Dispersive Models and Deep Neural Networks refer to the study of partial differential equations whose solutions spread or disperse over time, and their interaction with modern machine learning methods. 

On the one hand, dispersive models capture essential phenomena in physics and mathematics, such as wave propagation and stability. On the other hand, deep neural networks provide flexible tools to approximate, simulate, and even discover hidden structures within these models. 

The combination of both fields aims to develop a rigorous mathematical framework in which analytical properties of dispersive equations can be enhanced or complemented by the computational power of neural architectures.

Within this framework, the group seeks to provide a rigorous setting for the simulation of the most well-known dispersive models such as nonlinear waves, Schrödinger and Korteweg-de Vries.

 This line refers to the use of operator learning architectures, often called operator neural networks, to study and approximate solutions to the inverse conductivity problem posed by Calderón. 

The Calderón problem asks whether one can determine the internal conductivity of a medium from boundary measurements, a central question in inverse problems and medical imaging. 

Operator networks provide a framework to learn mappings between infinite-dimensional function spaces, making them well suited to approximate the nonlinear relation between boundary data and interior properties. 

This approach bridges rigorous mathematical analysis with modern computational methods, opening new perspectives on one of the most influential inverse problems in mathematics.

 The study of nonlocal partial differential equations and deep neural networks concerns the analysis of PDEs where the evolution at a point depends not only on local values and derivatives, but also on interactions across distant regions, often modeled through integral operators or fractional derivatives. 

These equations arise naturally in physics, biology, and finance, where long-range effects play a fundamental role.

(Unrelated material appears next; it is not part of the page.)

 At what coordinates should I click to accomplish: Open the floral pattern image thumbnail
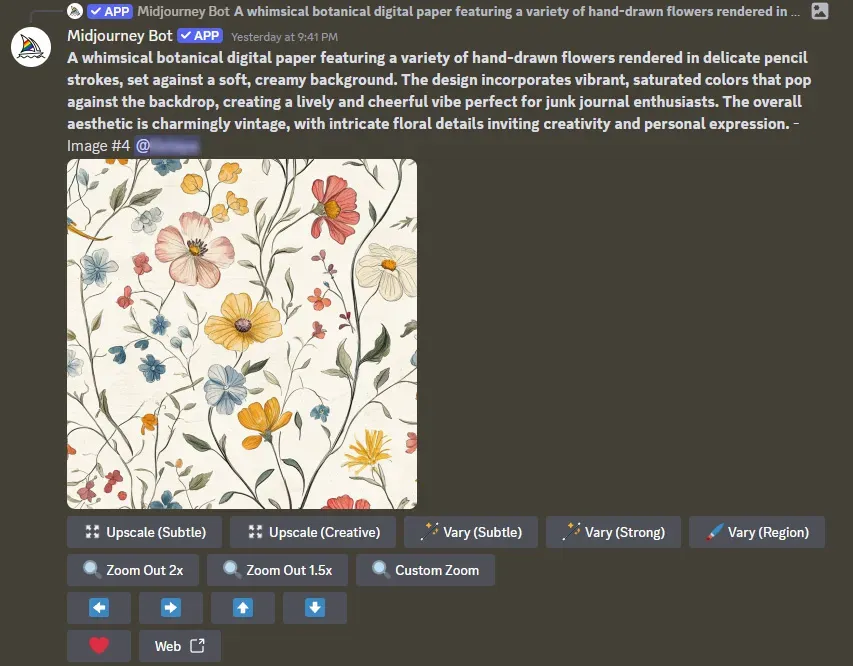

Deep neural networks provide a complementary framework to approximate solutions, learn hidden operators, and accelerate simulations of such nonlocal dynamics. 

By combining rigorous mathematical analysis with modern machine learning, this area aims to better understand the qualitative behavior of nonlocal PDEs and to develop efficient computational methods capable of addressing problems that are otherwise intractable.

This research line refers to the application of deep neural networks to analyze, approximate, and interpret the complex physical processes that govern the structure and behavior of stellar atmospheres. 

These models, traditionally built on detailed radiative transfer and fluid dynamics, can be computationally demanding. By employing deep learning techniques, one seeks to capture essential patterns, accelerate simulations, and provide new insights into the dynamics and observable features of stars, while maintaining consistency with the underlying physics.

The group has been working with an intersdisciplinary team to provide Physics Informed Neural Networks capable to emulate and extend stellar atmospheric models to the level where standard methods are not able to reach.